Metformin hydrochloride (Met.HCl) is widely used for the management of type 2 diabetes mellitus (T2DM); however, conventional dosage forms can be inconvenient for individuals with dysphagia. This study aimed to develop orally disintegrating tablets (ODT) that rapidly disintegrate upon contact with saliva, thereby improving patient compliance.

Method

Met.HCl was spray-dried with selected excipients to enhance compressibility and mask its bitterness. A D-optimal design of experiments (DOE) was employed to optimize excipient ratios and compression parameters.
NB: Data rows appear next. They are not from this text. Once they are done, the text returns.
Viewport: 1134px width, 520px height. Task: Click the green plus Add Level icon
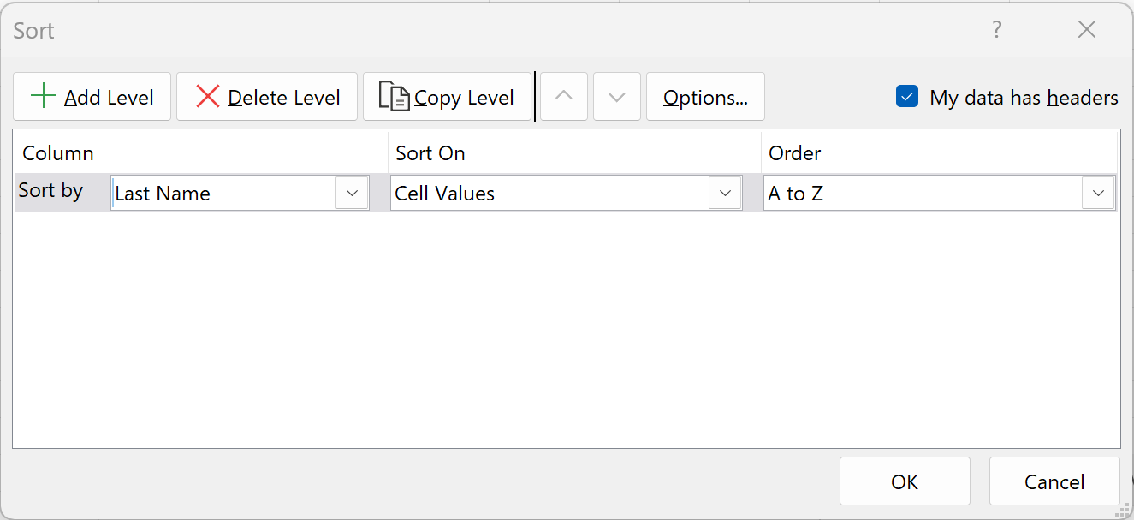[x=43, y=96]
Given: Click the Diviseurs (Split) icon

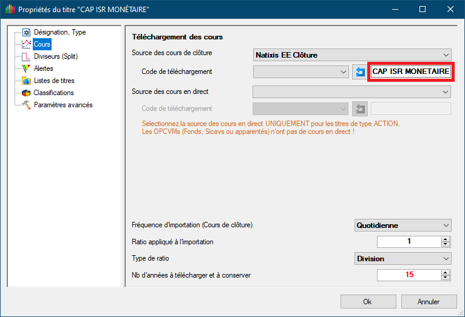Looking at the screenshot, I should pos(26,56).
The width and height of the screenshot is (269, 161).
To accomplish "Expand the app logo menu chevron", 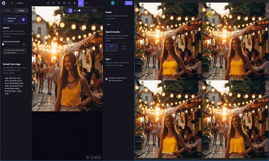I will pyautogui.click(x=7, y=3).
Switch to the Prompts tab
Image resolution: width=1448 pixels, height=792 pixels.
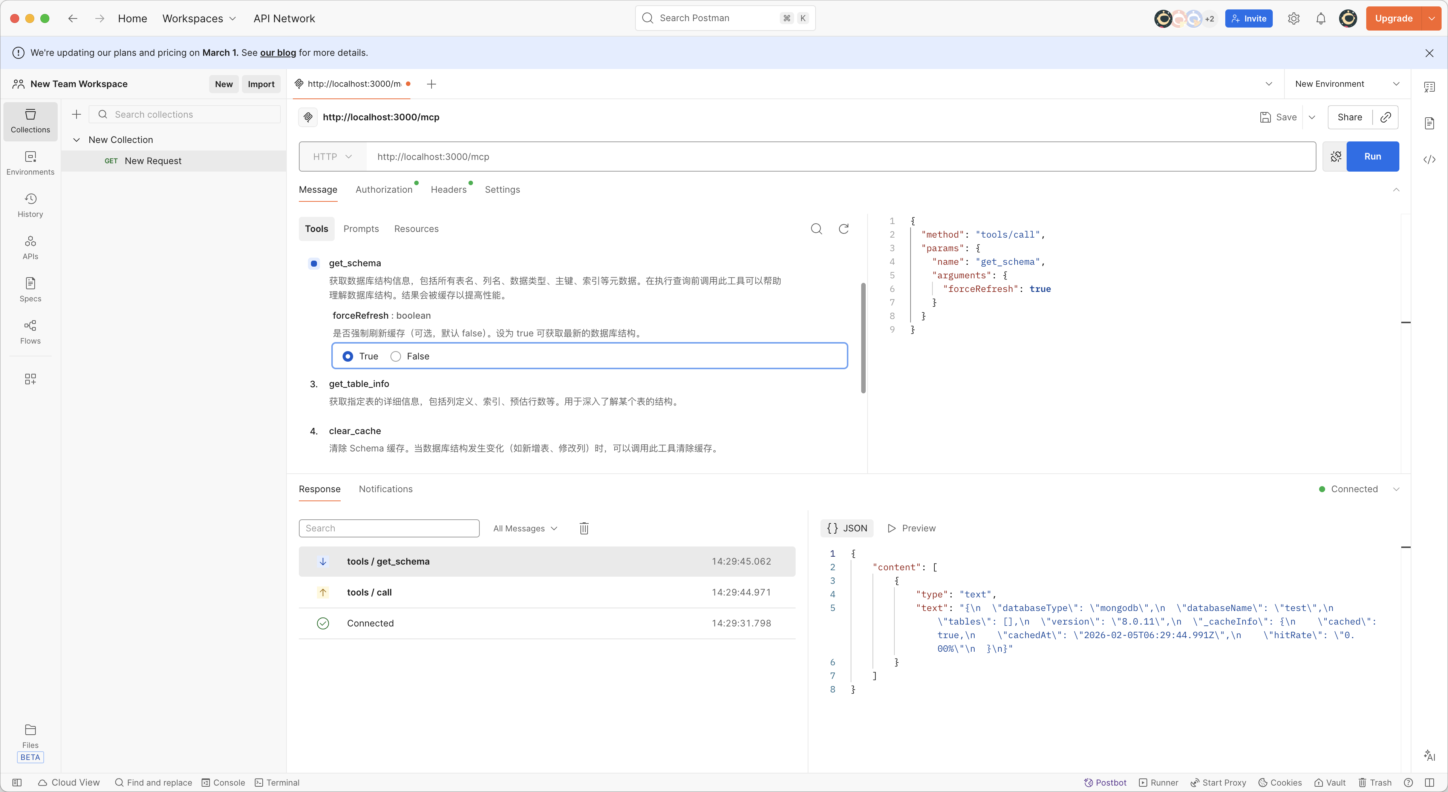[361, 228]
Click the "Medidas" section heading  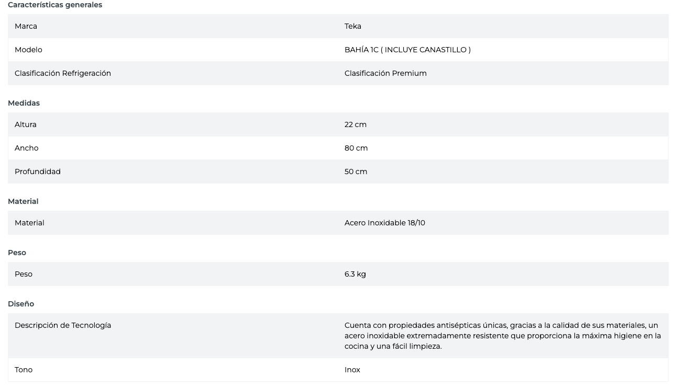[x=24, y=103]
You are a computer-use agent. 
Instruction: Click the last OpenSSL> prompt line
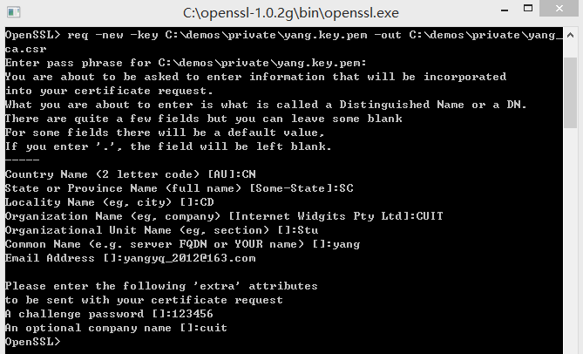(33, 342)
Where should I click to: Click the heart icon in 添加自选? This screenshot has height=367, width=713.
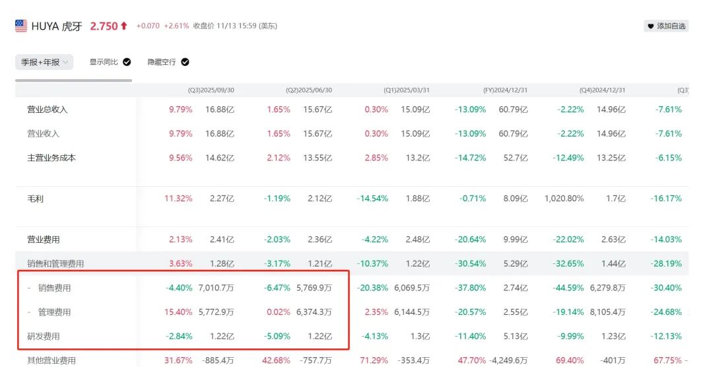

The resulting Met.HCl ODT were evaluated for hardness, disintegration time, tensile strength, dissolution performance, and stability.

Results

The D-optimal DOE successfully predicted the optimal factors and responses with model validation confirming its reliability. The optimized Met.HCl ODT, formulated with spray-dried Met.HCl, exhibited excellent hardness (70 N), rapid disintegration (< 30 s), complete drug release within 5 min and maintained its physical stability over 6 months of accelerated storage.

Conclusion

This study demonstrates that D-optimal DOE-based formulation optimization, combined with spray-dried Met.HCl, allows the development of ODT that balance fast disintegration and robust mechanical performance. The optimized Met.HCl ODT provides a patient-friendly alternative for individuals with swallowing difficulties while maintaining effective drug delivery.